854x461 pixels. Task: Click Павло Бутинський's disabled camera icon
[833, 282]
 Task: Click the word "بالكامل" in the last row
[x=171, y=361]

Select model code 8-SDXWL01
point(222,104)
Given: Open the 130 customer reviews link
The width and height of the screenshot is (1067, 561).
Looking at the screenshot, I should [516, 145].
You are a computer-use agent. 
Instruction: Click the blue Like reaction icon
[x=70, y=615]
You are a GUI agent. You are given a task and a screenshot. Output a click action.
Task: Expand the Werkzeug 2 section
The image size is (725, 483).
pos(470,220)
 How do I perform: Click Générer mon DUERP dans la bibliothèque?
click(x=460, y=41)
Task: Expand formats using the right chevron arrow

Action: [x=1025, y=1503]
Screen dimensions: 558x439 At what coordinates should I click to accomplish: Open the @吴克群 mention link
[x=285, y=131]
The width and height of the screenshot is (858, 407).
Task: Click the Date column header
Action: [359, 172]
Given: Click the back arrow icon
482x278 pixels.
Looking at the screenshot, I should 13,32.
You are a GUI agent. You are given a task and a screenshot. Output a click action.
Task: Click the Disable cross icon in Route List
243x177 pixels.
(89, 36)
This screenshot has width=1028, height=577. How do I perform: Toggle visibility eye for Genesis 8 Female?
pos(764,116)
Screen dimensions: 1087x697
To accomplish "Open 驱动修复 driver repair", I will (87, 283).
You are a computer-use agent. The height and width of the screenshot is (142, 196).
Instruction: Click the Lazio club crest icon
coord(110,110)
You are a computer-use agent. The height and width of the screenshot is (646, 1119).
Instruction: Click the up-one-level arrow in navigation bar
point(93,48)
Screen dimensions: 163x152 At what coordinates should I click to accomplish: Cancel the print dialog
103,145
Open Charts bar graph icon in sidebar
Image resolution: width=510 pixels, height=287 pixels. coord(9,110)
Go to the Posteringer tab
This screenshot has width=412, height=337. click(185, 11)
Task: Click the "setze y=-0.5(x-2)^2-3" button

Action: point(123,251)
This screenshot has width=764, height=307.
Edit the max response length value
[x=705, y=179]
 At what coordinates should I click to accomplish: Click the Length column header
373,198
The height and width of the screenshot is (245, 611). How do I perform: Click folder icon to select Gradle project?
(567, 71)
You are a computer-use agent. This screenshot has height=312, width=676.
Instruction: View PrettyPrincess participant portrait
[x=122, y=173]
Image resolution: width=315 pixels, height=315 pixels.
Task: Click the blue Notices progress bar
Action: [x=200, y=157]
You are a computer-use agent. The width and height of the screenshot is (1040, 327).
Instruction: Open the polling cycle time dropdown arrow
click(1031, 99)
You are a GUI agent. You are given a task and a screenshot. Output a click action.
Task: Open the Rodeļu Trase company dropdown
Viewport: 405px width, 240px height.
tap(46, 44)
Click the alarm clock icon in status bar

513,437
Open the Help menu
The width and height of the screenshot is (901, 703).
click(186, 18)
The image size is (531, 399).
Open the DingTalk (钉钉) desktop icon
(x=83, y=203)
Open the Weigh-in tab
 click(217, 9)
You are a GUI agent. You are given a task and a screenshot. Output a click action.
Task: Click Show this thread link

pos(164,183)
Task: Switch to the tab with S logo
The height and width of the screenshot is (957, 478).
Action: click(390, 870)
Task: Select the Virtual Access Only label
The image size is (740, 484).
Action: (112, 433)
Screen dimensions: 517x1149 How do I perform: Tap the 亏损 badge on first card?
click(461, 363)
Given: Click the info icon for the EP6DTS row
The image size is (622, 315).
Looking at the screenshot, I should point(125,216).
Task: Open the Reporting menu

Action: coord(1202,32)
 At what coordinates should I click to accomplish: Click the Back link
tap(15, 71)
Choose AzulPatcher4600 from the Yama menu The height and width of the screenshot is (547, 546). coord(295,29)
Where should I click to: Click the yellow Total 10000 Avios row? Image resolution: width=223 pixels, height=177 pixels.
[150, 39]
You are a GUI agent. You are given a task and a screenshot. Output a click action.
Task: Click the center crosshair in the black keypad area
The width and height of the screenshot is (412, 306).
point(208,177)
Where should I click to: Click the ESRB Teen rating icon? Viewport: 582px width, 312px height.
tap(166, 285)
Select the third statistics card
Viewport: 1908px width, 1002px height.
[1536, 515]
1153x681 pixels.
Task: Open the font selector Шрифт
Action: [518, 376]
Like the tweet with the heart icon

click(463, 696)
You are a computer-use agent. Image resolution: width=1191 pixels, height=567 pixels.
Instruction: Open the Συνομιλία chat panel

┄┄┄┄┄┄

→ WORK ITEM:
State how many lines of the entries above include the string "computer". The reply is that number alone.

→ YOUR RESPONSE:
6